The spread of the virus that originated in Wuhan, China has consistently shown a sudden spike and upward curve with casualties doubling by the day. At the time of filing of this report, latest numbers stated the global number of positive cases to be at a staggering 308,000 and the death toll at over 15,000.
In an unprecedented move Islam’s holiest mosques at Makkah and Madina in Saudi Arabia, Al-Aqsa mosque in Palestine, and the shrines in Iran and Iraq have been closed in a bid to prevent large gatherings and rapid spread of the disease.
As nations across the world struggle to contain the pandemic that has already overburdened even the world’s most advanced healthcare infrastructures, the severity of the impending catastrophe has seemingly not been understood in the South Asian subcontinent where the faithful continue to throng mosques and temples.
The Muslim world is at the crossroads of choosing between religious bigotry opposing the closure of mosques and the health and survival of fellow humans.
According to Maulana Masroor Abbas Ansari, there is precedence in Islam to save lives and that clerics must consult those who are experts in the field, in this case the medical experts.
“Just as people consult clerics and scholars in matters of religion, clerics must consult medical experts in the current situation as they are the experts in the field”, Ansari who heads Ittehadul Muslimeen said. “We have directions [from Islamic injunctions] to save lives. But when do we implement those directions is to be decided by medical experts. Just as Islam permits an individual to abstain from fasting if it is harmful to him or her but only after medical experts recommend so”.
We have directions [from Islamic injunctions] to save lives. But when do we implement those directions is to be decided by medical experts.

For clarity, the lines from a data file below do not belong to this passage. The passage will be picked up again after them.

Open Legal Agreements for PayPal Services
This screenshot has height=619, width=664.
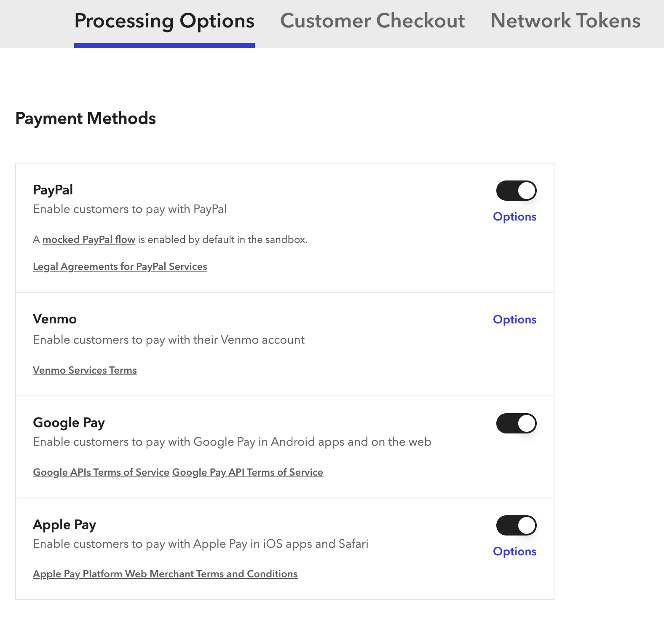(x=120, y=266)
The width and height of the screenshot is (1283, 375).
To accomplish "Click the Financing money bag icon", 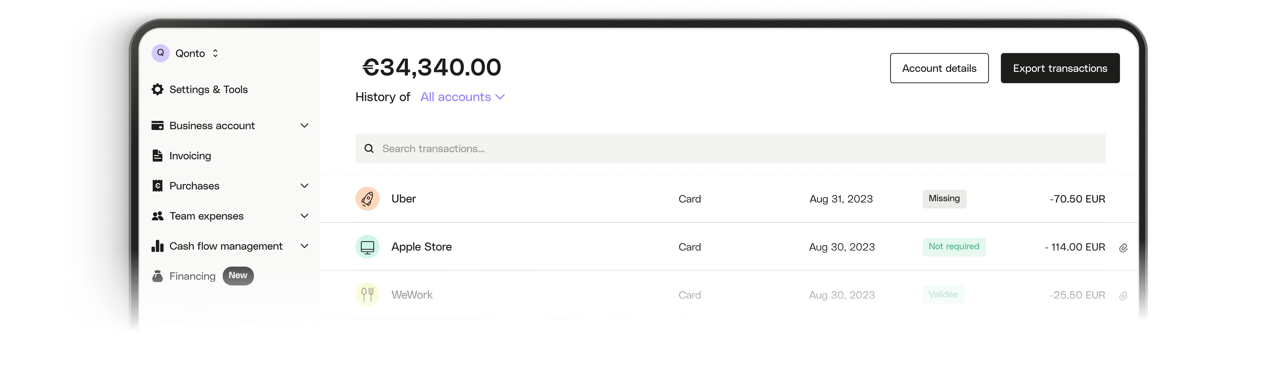I will (x=157, y=276).
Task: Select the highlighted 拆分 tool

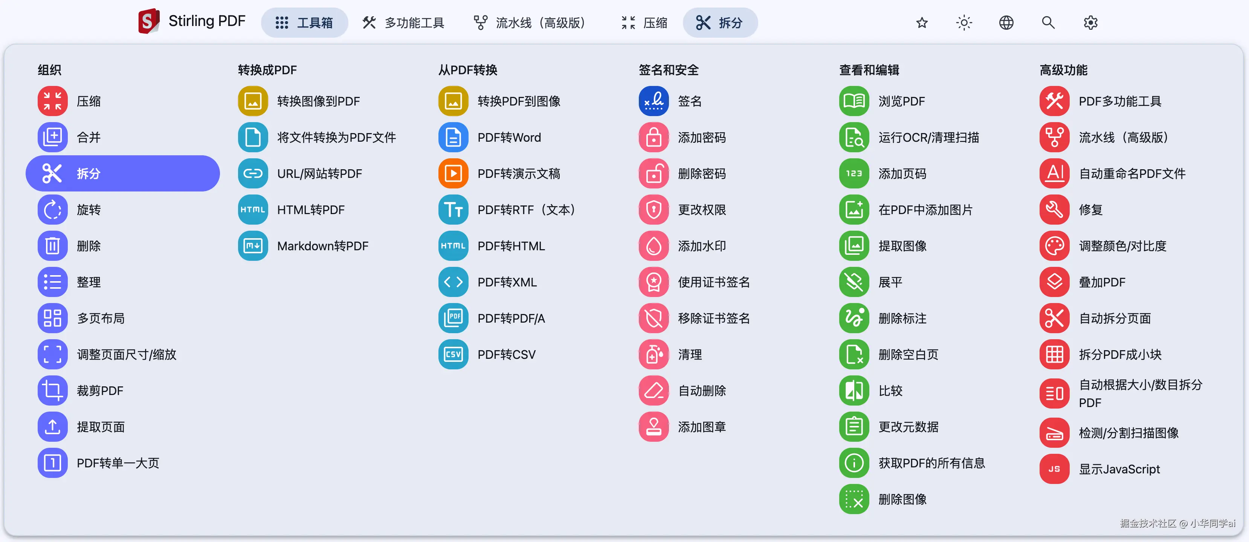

Just as Islam permits an individual to abstain from fasting if it is harmful to him or her but only after medical experts recommend so”.
However, he pointed out, no medical expert was present in the meeting held by the Mutahida Majlis-e-Ulema. At the meeting, Ansari said he argued against gatherings at mosques. “In the current situation the advisories for precaution and the Muslim way of prayer were incompatible”, said Ansari adding Allah values the intentions of a person and understands his or her compulsions. “It doesn’t matter if you are going to the masjid for five or thirty minutes. If the isolation is ended and a gathering takes place, there is a danger. We argued the same reasons they gave for allowing [non-obligatory] prayers at home for the obligatory prayers”.
However, the broader consensus in Kashmiri society seems to be in favour of taking precautions to stem any possibility of the spread of the disease fearing the Valley’s health infrastructure would crumble within days if not hours.
For now in Kashmir, devotees have disappeared from the shrines where khadims would sprinkle on them rose water from ornate ittar-dhaans. Instead now municipal workers spray chemical disinfectants from steel tanks perched on their backs. It is as dystopian as it can get in the land of the Sufis. However, there is some silver lining in that we still have only one COVID-19 positive case. And if we strictly practice social distancing we certainly can prevent the virus from taking hold in our society.